Nissan Joins Tennessee in Electric Car Initiative

The electric motor movement continues to rev its lithium powered engine in the face of high gas prices.  Nissan announced its ambitious partnership with the state of Tennessee to better understand how to make the US an electric nation.

The Nissan Cube is an electric vehicle that Nissan hopes to release before 2012.

Last week, Nissan Motors announced a partnership with the state of Tennessee to study what transportation framework will be required to integrate electric cars into the global transportation economy.  Nissan hopes that the study will provide insight that will allow them to market their electric cars globally by the year 2012.

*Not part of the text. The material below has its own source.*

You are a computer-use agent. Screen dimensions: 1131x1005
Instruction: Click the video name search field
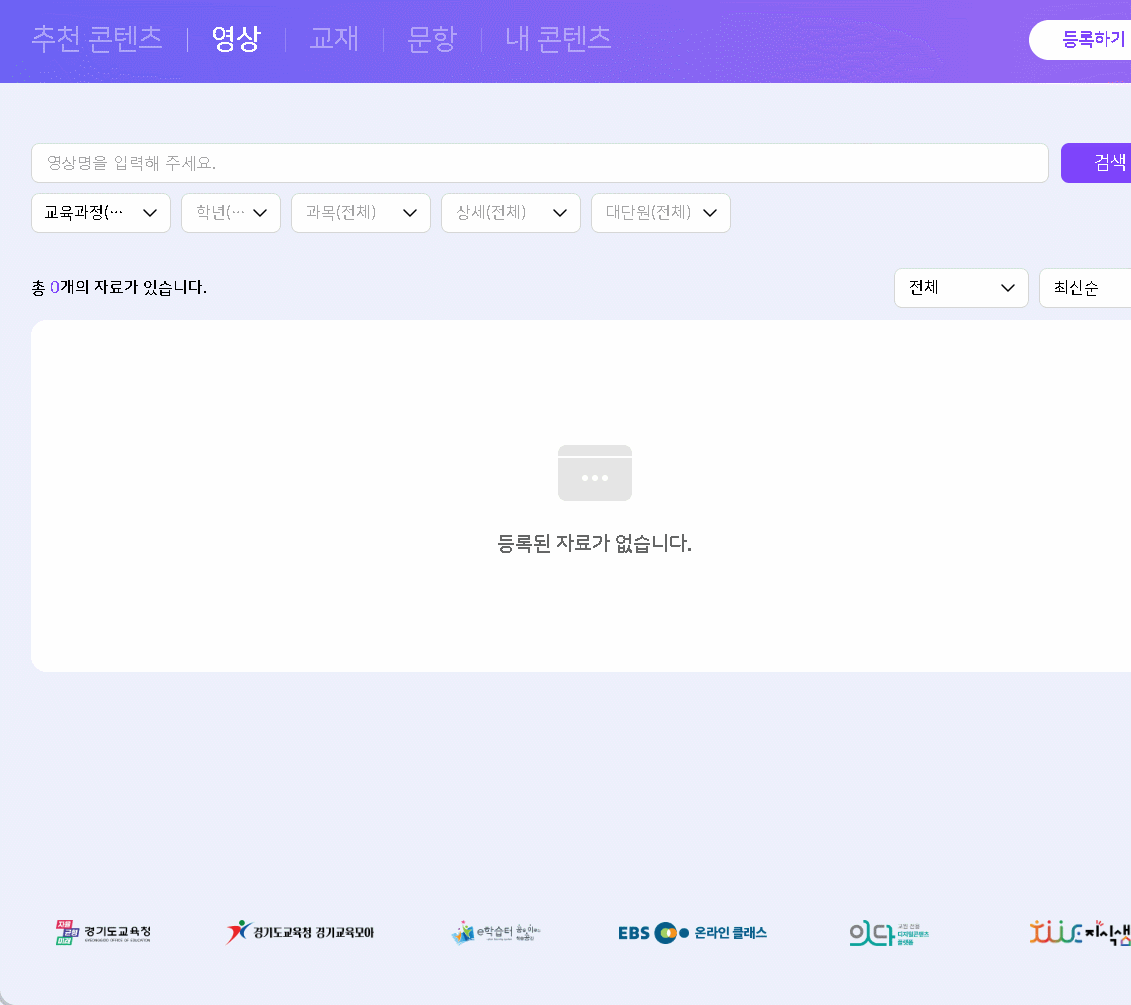(x=539, y=163)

What Nissan lacks in hybrid technology, they are attempting making up for with electric foresight (Nissan has some smaller, more efficient cars, but none have hybrid technology).  The company is banking on a high demand for zero emission vehicles and has taken the necessary steps to facilitate the use of electric vehicles.  Nissan recently announced they will sell electric cars in the US in 2010 with plans for another electric vehicle to be globally released in 2012. There will be no backup combustion engines in any of Nissan’s electric vehicles.

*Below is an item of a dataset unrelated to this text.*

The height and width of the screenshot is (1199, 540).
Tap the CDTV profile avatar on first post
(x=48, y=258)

Nissan’s partnership with Tennessee will hopefully show us what kinds of changes are needed to accommodate the electric vehicle.  We tend to forget about this whole infrastructural shift that would be required if we move away from combustion engines, and it’s hard not to.  Electric cars offer a new freedom from oil, but their fate will be determined by the freedom of the consumer.  In order to attract electric drivers, things like charging stations and electric vehicle lanes need to become state standards.  And then who should control this shift in infrastructure?  Is it a federal mandate?  States rights?  Perhaps neighboring Kentucky wants nothing to do with electric cars.  Maybe they do, but they don’t want to use the same voltage charging stations as Tennessee.  Maybe the federal government would think whole idea is stupid and we should just use oil…

The list of issues can go on and on, but the point is that Nissan has taken the initiative to help the US become a better place for electric vehicles.  If things work out, Nissan will definetly make up for their lack of hybrid technology.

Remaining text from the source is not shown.